Guillermo "Guille" Abascal Pérez (born 13 April 1989) is a Spanish professional football manager and former player who currently manages Russian club Spartak Moscow.

Having ended his professional career at 19 after being on the books of Barcelona and Sevilla, he began managing aged 28 with Chiasso in the Swiss Challenge League, and leading Lugano and Basel in the Swiss Super League. He also managed Ascoli in Serie B, Volos in the Super League Greece and Spartak Moscow in the Russian Premier League.

Club career

Early career
Born in Seville, Andalusia, Abascal joined FC Barcelona's La Masia in 2001, from hometown amateurs AD Heliópolis CF. He left the club in 2004, and finished his formation with Sevilla FC.

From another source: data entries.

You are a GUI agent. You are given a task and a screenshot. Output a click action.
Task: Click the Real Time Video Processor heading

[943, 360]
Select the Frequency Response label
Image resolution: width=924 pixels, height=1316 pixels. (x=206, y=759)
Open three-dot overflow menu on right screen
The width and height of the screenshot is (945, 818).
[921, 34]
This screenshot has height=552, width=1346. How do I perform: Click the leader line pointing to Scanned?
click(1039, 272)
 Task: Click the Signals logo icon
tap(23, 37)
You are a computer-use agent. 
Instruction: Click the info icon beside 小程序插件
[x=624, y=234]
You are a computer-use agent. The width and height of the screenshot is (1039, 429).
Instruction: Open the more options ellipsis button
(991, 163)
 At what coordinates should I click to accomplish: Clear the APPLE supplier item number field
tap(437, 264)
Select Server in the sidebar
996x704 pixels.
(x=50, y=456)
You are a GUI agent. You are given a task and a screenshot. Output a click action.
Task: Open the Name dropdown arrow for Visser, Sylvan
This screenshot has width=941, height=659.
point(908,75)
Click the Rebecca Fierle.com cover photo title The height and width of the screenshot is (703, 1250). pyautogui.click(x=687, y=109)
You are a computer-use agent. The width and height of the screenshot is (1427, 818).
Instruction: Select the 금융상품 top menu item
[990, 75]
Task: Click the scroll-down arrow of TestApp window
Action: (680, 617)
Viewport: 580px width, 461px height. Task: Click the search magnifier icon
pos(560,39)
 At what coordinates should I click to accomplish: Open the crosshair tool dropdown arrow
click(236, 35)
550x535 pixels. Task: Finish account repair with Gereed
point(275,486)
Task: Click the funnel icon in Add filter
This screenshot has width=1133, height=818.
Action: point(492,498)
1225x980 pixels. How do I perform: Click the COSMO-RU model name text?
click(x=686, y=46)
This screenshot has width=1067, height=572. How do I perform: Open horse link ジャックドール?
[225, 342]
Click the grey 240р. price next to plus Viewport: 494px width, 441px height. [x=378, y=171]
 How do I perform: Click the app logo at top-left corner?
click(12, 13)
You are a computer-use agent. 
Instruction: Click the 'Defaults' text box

Abascal retired from professional football at the age of 18, and started studying at the Pablo de Olavide University in his hometown, while still representing amateurs UDE Abre and CD Aboño. He also spent a year at the University of Algarve, and returned to Sevilla in 2013 as a youth fitness coach. His first managerial experience came in 2016, when he took over Sevilla's Infantil B squad.

FC Chiasso
On 12 June 2017, Abascal moved abroad, being appointed manager of Swiss Challenge League side FC Chiasso. He made his professional debut ten days later in a 2–2 draw at Servette FC on the opening day of the season. Abascal was sacked on 4 April 2018, after suffering six defeats in his last eight matches. 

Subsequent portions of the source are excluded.